Intracellular Association of a Mutant Insulin-like Growth Factor Receptor with Endogenous Receptors1

Krzysztof Reiss2, Xiao Tu, Gaetano Romano, Francesca Peruzzi, Jin Ying Wang2 and Renato Baserga3

Kimmel Cancer Center, Thomas Jefferson University, Philadelphia, Pennsylvania 19107

The type 1 insulin-like growth factor receptor (IGF-IR) is emerging as a powerful survival factor against a variety of apoptotic agents in many cell types.
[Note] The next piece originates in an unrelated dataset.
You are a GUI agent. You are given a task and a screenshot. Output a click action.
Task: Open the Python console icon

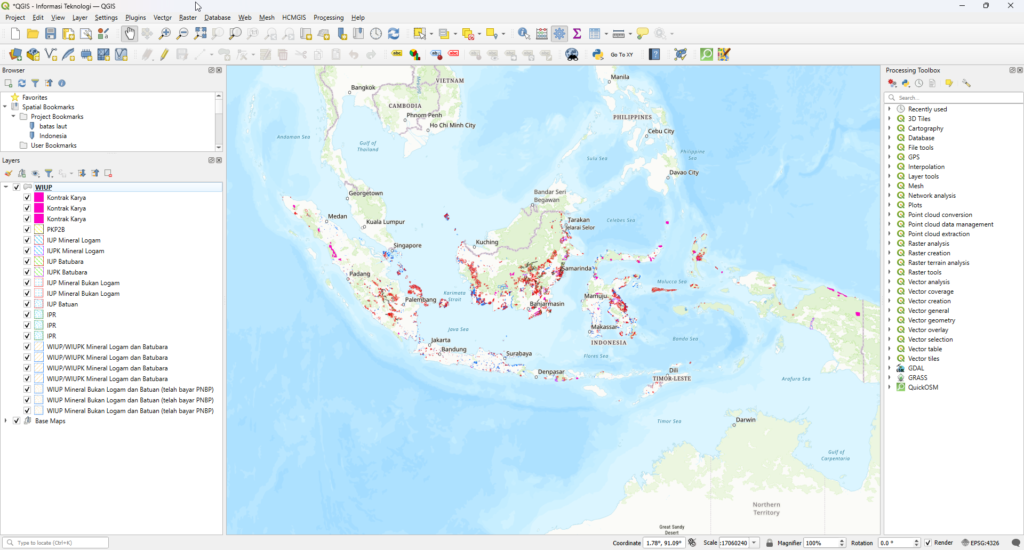coord(597,54)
A mutant IGF-IR designated 486/STOP is known to induce apoptosis and inhibit the growth of human tumor cells in mice. We have investigated the mechanism of action of 486/STOP. To study it, we have developed a new retroviral vector in which we have combined a self-inactivating 5'-long terminal repeat with an inducible heat-shock promoter (heat shock protein 70) from Drosophila. Using this technique, we find that the polypeptide encoded by 486/STOP is partially retained within the cell and partially secreted. However, the secreted polypeptide is subsequently taken up by the cells. In both cases, a specific intracellular interaction of 486/STOP with the endogenous IGF-IRs can be demonstrated by coimmunoprecipitation.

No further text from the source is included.